Efficient haplotype block recognition of very long and dense genetic sequences
1 Center for Biomedicine, European Academy of Bolzano/Bozen (EURAC), Bozen-Bolzano, Italy
2 Free University of Bozen-Bolzano, Bozen-Bolzano, Italy
BMC Bioinformatics 2014, 15:10 doi:10.1186/1471-2105-15-10Published: 14 January 2014
The new sequencing technologies enable to scan very long and dense genetic sequences, obtaining datasets of genetic markers that are an order of magnitude larger than previously available. Such genetic sequences are characterized by common alleles interspersed with multiple rarer alleles. This situation has renewed the interest for the identification of haplotypes carrying the rare risk alleles. However, large scale explorations of the linkage-disequilibrium (LD) pattern to identify haplotype blocks are not easy to perform, because traditional algorithms have at least Θ(n2) time and memory complexity.

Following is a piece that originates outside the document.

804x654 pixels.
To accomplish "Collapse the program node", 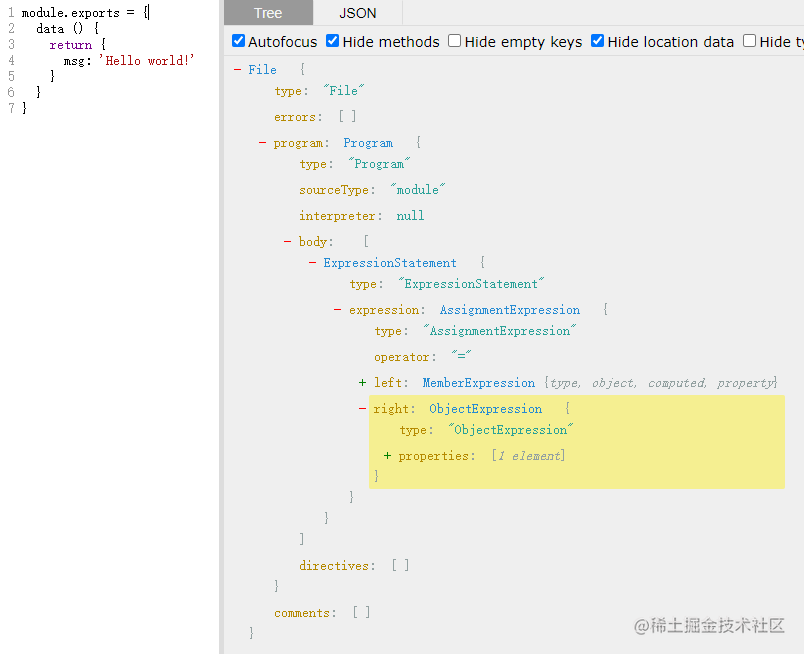I will tap(263, 143).
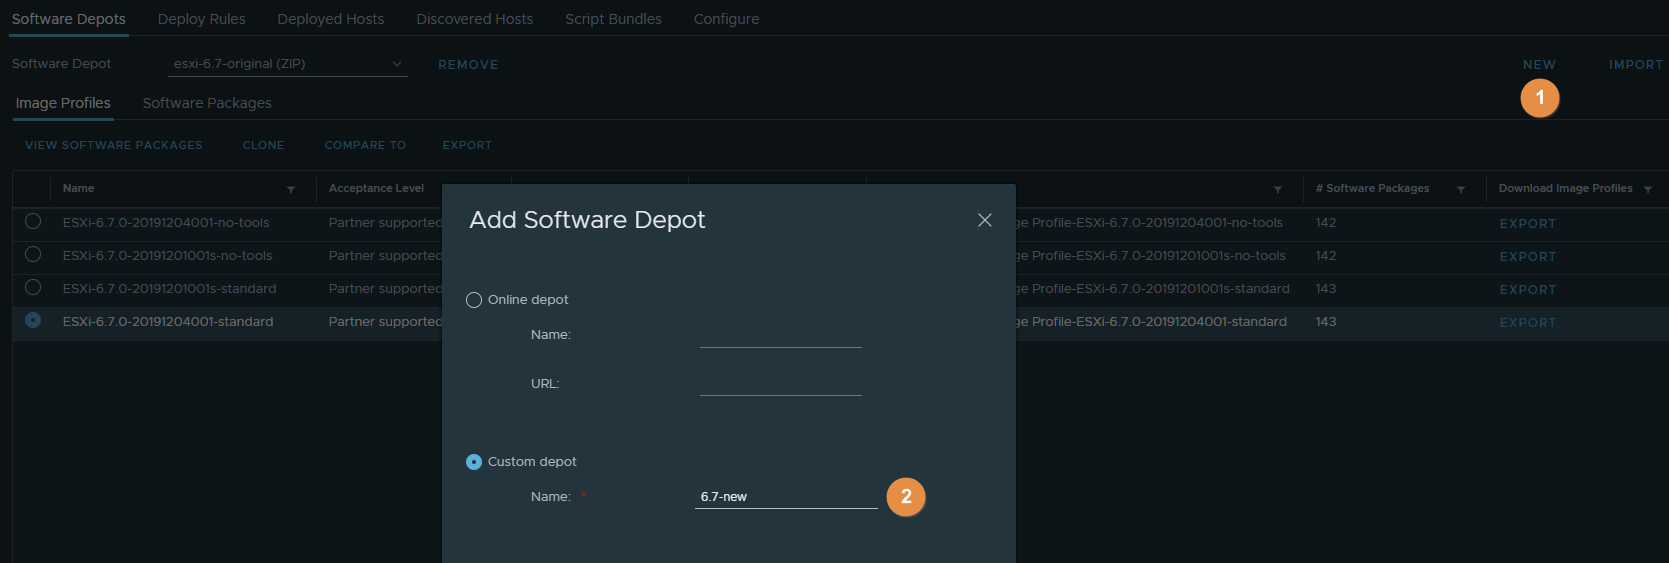Click the filter icon left of Software Packages column
This screenshot has height=563, width=1669.
coord(1278,189)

We derived three incremental optimizations of the widely used haplotype block recognition algorithm proposed by Gabriel et al. in 2002. Our most efficient solution, called MIG ++, has only Θ(n) memory complexity and, on a genome-wide scale, it omits >80% of the calculations, which makes it an order of magnitude faster than the original algorithm. Differently from the existing software, the MIG ++ analyzes the LD between SNPs at any distance, avoiding restrictions on the maximal block length. The haplotype block partition of the entire HapMap II CEPH dataset was obtained in 457 hours. By replacing the standard likelihood-based D′ variance estimator with an approximated estimator, the runtime was further improved. While producing a coarser partition, the approximate method allowed to obtain the full-genome haplotype block partition of the entire 1000 Genomes Project CEPH dataset in 44 hours, with no restrictions on allele frequency or long-range correlations. These experiments showed that LD-based haplotype blocks can span more than one million base-pairs in both HapMap II and 1000 Genomes datasets. An application to the North American Rheumatoid Arthritis Consortium (NARAC) dataset shows how the MIG ++ can support genome-wide haplotype association studies.

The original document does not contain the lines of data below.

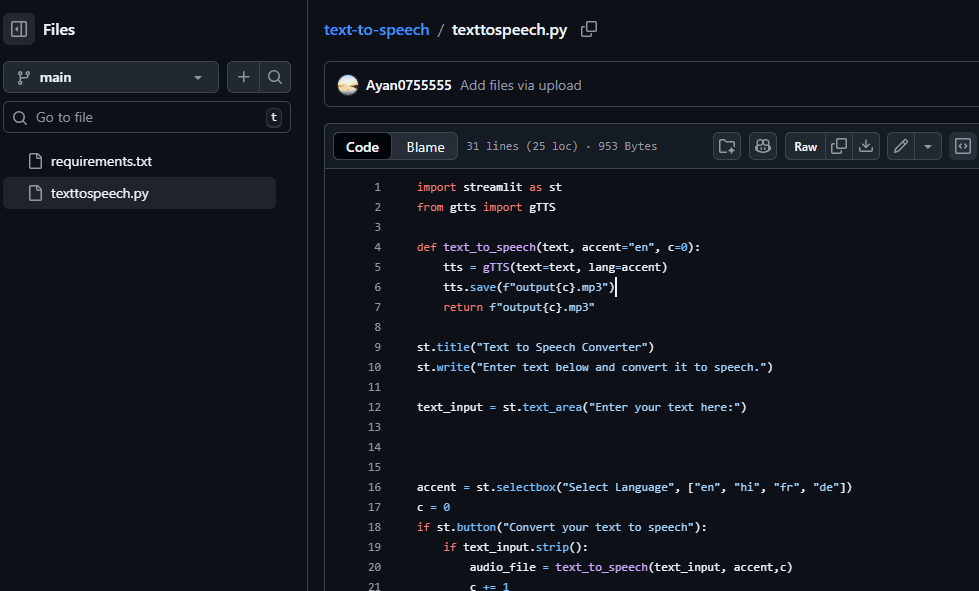Focus the Go to file search field
979x591 pixels.
coord(146,117)
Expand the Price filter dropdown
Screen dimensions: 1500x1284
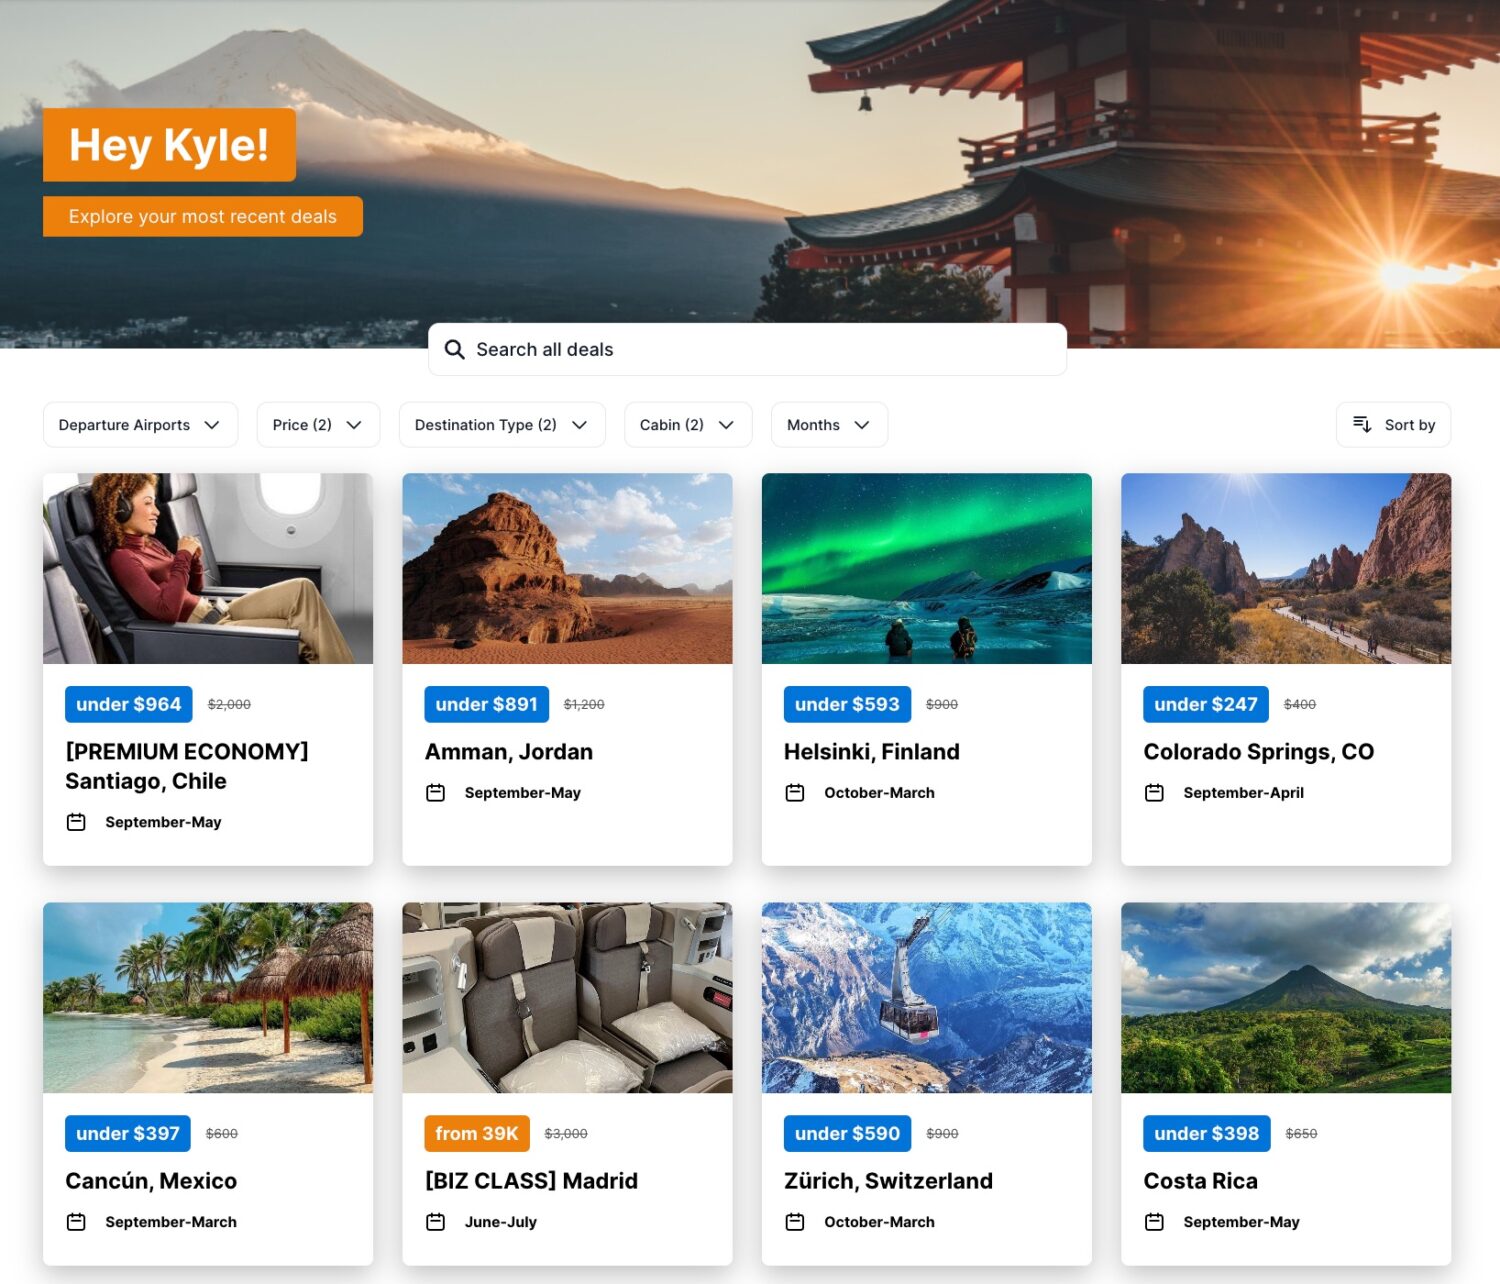[x=318, y=424]
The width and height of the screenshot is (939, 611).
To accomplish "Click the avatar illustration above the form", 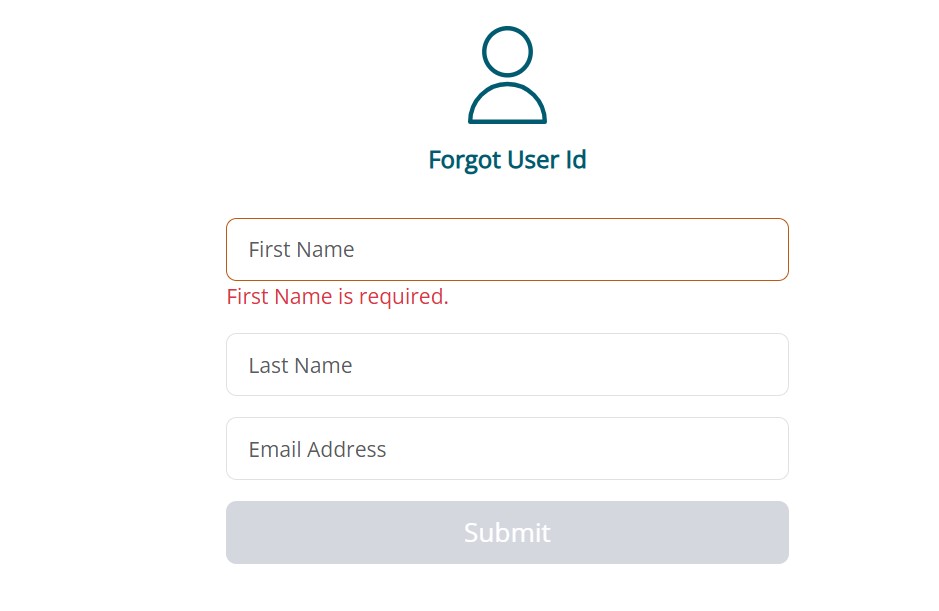I will pyautogui.click(x=507, y=75).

The MIG ++ enables to perform LD-based haplotype block recognition on genetic sequences of any length and density. In the new generation sequencing era, this can help identify haplotypes that carry rare variants of interest. The low computational requirements open the possibility to include the haplotype block structure into genome-wide association scans, downstream analyses, and visual interfaces for online genome browsers.